Reproduce literalmente el fragmento del texto sobre prostitución y trata que va desde "Con posterioridad hemos" hasta "son sus explotadores.".

# TEXTO DEL EJERCICIO
= = = =

¿Dónde está el problema, prostitución o mala política migratoria?

¿Dónde está el problema, prostitución o migración?

Hace poco transcribimos en nuestra página web un interesante artículo de Eva Ripa publicado en Diario de Navarra en el que afirmaba el entramado mafioso por el que, en la práctica, la casi totalidad dela prostitución que se consume en nuestros países se lleva a cabo con mujeres víctimas de la trata. Por tanto, concluía ella, no se puede combatir la trata si no se combate la prostitución.

Con posterioridad hemos transcrito otra noticia, esta descargada del diario digital El Debate, por la que se anunciaba que próximamente parece que va a debatirse en el Parlamento y promulgarse una ley contra la prostitución, justo lo que Eva Ripa reclamaba. Pero en esa misma noticia y hasta en su título se afirma que, ante esa eventualidad, las prostitutas se preparan para actuar en la clandestinidad. Esa frase no deja de ser terriblemente ambigua. Si son víctimas de la trata, esclavas de las mafias que las explotan, ¿quiénes van a ser ellas para prepararse para esto o para aquello? Los que sí estarán pensando en cómo prepararse para la clandestinidad son sus explotadores.

= = = =

# ENTRADAS PROPORCIONADAS

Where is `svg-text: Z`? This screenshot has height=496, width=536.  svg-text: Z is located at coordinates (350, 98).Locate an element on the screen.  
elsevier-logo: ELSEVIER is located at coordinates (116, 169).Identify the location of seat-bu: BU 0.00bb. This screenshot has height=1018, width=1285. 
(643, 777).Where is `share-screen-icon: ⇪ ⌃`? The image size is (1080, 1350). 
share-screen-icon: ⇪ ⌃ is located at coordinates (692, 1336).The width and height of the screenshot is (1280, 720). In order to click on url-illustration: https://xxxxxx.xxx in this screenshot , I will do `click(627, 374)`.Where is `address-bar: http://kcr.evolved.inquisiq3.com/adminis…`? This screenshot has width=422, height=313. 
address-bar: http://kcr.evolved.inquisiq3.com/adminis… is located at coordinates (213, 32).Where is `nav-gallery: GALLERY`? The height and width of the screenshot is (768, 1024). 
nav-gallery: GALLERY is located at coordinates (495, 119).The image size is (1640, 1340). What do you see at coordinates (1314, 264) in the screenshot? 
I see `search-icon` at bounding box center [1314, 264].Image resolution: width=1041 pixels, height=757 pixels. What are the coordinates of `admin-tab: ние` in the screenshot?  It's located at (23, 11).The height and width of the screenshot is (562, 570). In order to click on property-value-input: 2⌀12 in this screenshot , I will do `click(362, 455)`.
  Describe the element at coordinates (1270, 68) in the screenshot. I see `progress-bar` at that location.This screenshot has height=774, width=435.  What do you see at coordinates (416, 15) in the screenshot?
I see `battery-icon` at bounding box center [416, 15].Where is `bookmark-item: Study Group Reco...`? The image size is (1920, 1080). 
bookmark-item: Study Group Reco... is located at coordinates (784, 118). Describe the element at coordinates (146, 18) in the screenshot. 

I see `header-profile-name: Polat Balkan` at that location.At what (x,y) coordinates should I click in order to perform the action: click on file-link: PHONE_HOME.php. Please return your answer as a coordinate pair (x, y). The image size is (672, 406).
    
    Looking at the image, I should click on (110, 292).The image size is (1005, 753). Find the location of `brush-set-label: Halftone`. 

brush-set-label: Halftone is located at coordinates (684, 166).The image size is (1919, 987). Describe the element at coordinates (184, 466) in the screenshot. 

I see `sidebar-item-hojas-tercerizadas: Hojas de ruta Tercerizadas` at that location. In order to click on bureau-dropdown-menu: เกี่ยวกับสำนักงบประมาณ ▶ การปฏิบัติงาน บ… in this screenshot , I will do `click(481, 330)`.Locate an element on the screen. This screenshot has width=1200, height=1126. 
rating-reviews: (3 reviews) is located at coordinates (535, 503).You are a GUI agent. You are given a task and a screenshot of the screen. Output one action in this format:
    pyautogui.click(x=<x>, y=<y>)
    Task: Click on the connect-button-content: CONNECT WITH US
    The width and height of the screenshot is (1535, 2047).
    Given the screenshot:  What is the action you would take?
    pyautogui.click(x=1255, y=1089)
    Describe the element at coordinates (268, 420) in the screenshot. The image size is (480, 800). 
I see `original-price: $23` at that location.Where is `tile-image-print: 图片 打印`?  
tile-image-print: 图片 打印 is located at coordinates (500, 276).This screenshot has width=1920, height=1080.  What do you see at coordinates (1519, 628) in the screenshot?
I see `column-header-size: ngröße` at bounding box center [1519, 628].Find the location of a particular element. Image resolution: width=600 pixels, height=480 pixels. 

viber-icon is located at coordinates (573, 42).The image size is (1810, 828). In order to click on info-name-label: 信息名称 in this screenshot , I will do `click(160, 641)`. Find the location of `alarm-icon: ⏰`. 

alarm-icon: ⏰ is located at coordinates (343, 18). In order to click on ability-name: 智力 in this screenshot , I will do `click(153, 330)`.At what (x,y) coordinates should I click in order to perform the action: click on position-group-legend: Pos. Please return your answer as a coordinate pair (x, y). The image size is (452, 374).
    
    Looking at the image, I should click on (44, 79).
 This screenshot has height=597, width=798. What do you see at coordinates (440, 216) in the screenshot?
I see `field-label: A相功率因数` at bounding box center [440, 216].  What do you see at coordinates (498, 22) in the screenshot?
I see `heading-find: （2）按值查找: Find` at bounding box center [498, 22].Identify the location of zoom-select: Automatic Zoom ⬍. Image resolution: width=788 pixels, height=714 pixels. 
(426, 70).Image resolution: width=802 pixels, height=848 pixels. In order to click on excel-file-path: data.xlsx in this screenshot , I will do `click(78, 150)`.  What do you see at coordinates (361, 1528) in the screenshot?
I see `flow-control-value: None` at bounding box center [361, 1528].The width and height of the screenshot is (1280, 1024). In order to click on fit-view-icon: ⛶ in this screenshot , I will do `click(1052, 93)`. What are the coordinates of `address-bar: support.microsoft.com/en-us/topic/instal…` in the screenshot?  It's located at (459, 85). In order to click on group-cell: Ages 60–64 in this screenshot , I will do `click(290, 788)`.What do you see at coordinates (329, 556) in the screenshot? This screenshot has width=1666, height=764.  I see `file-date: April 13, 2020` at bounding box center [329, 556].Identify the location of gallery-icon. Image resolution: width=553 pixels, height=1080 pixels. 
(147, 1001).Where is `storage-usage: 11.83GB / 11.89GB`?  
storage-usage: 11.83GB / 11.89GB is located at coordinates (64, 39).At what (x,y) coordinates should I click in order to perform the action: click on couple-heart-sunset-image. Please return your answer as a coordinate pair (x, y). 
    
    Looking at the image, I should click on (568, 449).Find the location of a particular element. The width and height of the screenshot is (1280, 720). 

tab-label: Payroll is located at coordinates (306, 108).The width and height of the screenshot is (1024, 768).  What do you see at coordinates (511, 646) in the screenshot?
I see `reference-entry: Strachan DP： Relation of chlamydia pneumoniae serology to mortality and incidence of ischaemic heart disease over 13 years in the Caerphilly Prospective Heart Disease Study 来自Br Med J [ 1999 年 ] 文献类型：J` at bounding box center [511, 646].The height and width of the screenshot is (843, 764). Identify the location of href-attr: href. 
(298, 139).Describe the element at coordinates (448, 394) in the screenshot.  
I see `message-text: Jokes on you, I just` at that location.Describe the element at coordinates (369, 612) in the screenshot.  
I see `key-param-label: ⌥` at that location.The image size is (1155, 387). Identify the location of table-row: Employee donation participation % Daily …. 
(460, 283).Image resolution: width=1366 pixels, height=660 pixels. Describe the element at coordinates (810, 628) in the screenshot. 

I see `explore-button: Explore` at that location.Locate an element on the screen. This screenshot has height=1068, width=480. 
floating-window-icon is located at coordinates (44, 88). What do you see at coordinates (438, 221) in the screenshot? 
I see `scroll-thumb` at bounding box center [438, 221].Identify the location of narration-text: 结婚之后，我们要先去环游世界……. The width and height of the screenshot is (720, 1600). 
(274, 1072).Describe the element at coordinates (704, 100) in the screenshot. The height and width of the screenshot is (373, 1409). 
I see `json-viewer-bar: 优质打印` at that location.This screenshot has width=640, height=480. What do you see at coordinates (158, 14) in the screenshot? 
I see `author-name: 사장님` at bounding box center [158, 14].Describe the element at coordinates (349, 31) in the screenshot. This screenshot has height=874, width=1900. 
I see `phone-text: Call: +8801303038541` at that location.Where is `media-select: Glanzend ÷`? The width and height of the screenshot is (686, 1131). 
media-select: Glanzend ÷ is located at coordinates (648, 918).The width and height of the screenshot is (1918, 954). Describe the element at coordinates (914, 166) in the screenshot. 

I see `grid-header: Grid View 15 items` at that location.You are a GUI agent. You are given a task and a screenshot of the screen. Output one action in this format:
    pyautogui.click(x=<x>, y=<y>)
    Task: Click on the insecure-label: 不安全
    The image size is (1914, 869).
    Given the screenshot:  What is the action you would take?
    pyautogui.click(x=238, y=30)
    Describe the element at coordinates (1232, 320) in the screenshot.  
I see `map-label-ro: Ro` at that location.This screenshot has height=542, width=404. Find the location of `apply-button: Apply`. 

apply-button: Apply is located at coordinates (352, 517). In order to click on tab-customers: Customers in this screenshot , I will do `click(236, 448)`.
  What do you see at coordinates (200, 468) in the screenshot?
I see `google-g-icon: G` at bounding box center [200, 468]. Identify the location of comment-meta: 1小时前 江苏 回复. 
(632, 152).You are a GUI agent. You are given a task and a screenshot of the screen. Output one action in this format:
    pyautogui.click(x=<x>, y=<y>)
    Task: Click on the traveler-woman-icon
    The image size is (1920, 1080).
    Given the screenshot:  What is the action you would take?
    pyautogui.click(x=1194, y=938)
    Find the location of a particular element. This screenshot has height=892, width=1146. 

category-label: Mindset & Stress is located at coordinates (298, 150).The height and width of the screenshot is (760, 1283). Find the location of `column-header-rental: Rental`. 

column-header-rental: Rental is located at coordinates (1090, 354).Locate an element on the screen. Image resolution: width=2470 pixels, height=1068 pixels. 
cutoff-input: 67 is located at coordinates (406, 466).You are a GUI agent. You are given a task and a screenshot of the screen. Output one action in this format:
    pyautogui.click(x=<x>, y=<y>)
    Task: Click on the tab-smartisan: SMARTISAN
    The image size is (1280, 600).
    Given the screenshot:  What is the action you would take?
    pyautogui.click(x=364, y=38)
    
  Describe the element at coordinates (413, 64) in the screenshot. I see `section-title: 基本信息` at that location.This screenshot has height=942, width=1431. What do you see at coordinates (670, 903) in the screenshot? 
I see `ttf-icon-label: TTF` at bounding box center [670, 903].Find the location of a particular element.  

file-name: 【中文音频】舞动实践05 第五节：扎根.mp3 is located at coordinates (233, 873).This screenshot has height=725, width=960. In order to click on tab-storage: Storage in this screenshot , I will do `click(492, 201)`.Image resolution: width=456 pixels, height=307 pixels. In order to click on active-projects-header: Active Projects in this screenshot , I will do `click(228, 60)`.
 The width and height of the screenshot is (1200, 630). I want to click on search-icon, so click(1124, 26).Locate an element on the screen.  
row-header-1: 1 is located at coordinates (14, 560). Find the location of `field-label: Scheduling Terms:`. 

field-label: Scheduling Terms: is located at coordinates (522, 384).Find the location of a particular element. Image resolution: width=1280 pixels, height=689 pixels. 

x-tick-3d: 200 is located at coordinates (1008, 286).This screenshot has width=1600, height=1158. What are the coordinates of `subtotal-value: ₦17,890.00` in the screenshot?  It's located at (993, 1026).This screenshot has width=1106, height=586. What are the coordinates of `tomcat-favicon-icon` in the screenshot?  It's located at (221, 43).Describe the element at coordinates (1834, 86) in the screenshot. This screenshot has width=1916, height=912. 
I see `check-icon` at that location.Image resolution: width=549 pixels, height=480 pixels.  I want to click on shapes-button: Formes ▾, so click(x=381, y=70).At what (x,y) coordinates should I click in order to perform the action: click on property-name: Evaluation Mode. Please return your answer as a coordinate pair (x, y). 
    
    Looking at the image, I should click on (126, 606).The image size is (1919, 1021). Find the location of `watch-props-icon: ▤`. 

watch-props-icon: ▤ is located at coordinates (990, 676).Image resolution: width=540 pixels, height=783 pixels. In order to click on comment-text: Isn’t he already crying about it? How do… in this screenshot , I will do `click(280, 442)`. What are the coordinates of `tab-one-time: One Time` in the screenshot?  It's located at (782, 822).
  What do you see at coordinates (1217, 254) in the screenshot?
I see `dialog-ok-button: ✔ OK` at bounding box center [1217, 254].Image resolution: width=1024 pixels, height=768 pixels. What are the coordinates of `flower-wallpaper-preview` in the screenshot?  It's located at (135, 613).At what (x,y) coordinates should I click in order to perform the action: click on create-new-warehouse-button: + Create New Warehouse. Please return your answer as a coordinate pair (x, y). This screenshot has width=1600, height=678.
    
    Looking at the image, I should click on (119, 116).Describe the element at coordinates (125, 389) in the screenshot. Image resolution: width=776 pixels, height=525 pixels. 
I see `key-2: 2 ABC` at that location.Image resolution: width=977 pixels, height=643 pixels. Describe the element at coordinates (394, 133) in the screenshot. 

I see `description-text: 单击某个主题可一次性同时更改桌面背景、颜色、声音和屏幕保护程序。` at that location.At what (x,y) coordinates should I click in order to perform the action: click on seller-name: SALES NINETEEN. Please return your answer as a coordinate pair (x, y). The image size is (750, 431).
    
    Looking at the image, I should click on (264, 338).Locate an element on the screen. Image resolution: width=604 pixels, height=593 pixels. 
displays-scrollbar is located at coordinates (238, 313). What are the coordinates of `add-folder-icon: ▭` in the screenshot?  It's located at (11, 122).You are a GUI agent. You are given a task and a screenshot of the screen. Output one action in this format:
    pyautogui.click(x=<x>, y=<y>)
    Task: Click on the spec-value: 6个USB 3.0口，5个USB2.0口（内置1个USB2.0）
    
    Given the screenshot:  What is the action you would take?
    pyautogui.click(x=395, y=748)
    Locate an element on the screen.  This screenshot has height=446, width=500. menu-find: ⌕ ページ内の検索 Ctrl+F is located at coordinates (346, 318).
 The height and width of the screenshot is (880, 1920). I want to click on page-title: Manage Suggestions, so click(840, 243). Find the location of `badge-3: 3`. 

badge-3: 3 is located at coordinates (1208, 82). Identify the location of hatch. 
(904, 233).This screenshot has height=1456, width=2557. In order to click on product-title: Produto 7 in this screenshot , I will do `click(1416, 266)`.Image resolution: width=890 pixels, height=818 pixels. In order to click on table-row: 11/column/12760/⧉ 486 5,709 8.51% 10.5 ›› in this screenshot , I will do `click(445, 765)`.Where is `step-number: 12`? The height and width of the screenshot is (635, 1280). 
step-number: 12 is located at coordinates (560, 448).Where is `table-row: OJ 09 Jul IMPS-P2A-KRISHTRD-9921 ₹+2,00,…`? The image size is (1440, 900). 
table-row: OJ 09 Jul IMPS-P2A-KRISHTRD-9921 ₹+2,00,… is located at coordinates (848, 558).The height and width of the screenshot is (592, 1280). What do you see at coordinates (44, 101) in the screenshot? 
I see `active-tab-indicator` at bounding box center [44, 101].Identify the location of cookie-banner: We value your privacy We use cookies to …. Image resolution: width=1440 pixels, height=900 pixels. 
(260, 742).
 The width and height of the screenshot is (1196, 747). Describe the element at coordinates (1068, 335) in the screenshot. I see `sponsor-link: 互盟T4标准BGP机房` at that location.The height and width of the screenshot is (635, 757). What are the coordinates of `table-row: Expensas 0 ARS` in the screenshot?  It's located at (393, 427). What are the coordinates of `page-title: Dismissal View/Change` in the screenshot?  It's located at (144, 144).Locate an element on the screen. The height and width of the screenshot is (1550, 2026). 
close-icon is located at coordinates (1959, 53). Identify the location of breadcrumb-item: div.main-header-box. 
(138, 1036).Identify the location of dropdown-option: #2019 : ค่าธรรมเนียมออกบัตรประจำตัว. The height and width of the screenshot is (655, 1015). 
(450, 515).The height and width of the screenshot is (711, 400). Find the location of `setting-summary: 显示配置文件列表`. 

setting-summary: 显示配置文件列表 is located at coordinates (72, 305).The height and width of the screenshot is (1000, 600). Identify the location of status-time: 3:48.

= = = =

# TU RESPUESTA
Con posterioridad hemos transcrito otra noticia, esta descargada del diario digital El Debate, por la que se anunciaba que próximamente parece que va a debatirse en el Parlamento y promulgarse una ley contra la prostitución, justo lo que Eva Ripa reclamaba. Pero en esa misma noticia y hasta en su título se afirma que, ante esa eventualidad, las prostitutas se preparan para actuar en la clandestinidad. Esa frase no deja de ser terriblemente ambigua. Si son víctimas de la trata, esclavas de las mafias que las explotan, ¿quiénes van a ser ellas para prepararse para esto o para aquello? Los que sí estarán pensando en cómo prepararse para la clandestinidad son sus explotadores.